Avignon : un cimetière « laissé à l’abandon » indigne les musulmans, retour sur la polémique

Rédigé par | Mercredi 2 Juin 2021 à 12:55

           

A Avignon, des images du carré musulman du cimetière de Montfavet ont suscité colère et indignation ces derniers jours parmi les musulmans. En cause, l’état déplorable du lieu « laissé à l’abandon ». Mais les tombes musulmanes et leurs alentours sont-elles les seuls espaces du cimetière concernés par ce laisser-aller ? Comment expliquer l'état déplorable du cimetière ? Depuis, qu'a-t-il été fait pour remédier au problème ? Explications.

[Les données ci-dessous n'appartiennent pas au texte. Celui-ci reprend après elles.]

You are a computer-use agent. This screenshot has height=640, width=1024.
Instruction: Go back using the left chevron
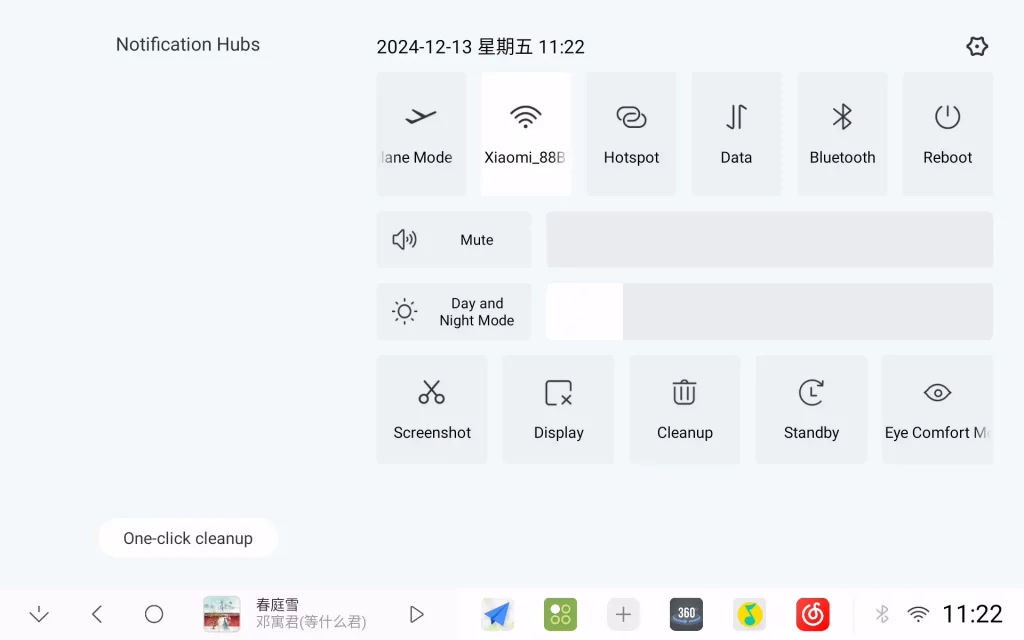pos(97,614)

Au cimetière de Montfavet, à Avignon, les habitants déplore de l'état du site, ici dans le carré musulman en date du mardi 1er juin.
Au cimetière de Montfavet, à Avignon, les habitants déplore de l'état du site, ici dans le carré musulman en date du mardi 1er juin.
L’alerte a été lancée samedi 29 mai sur les réseaux sociaux. Un internaute s’est ému publiquement de « l’état des tombes de nos frères et sœurs laissées complètement à l’abandon » au cimetière de Montfavet, à Avignon, alors qu’il partait se recueillir sur la tombe d’un proche au carré musulman. Il y partageait des photos témoignant de l’état du site, avant de montrer d’autres photos « à titre de comparaison » avec d’autres parties du cimetière, « où sont enterrés les non musulmans », présentées par l’internaute comme mieux entretenues.

Les herbes folles ont effectivement pris possession des lieux, à tel point qu’il est parfois impossible de distinguer les stèles et les tombes. « À mon sens, la situation n’est pas acceptable. Et cette situation est irrespectueuse. Nous nous devons de soutenir les familles qui ont perdu un être cher et qui souhaite se recueillir », a signifié l’internaute.

Sans tarder, les réactions émues et indignées se sont multipliées pour s’émouvoir de la situation, à l’image de l’ancien élu d’Avignon, Karim Zeribi, qui a dénoncé, dimanche 30 mai, « l’état lamentable du cimetière » où est enterrée sa grand-mère. « Quelle déception de voir l’état lamentable du cimetière. HONTE à la mairie d’Avignon qui ne respecte pas nos morts », a écrit sur Twitter l’ex-eurodéputé.

Le carré musulman est-il le seul site du cimetière à ne pas être entretenu ?

De nombreux internautes ont aussi dénoncé un présumé deux poids, deux mesures dans la gestion municipale des morts selon leur confession. Qu’en est-il vraiment sur ce point ? Le président du Conseil français du culte musulman (CFCM), Mohammed Moussaoui, sur ses terres à Avignon, se trouve être le secrétaire général du Conseil départemental du culte musulman (CDCM) du Vaucluse.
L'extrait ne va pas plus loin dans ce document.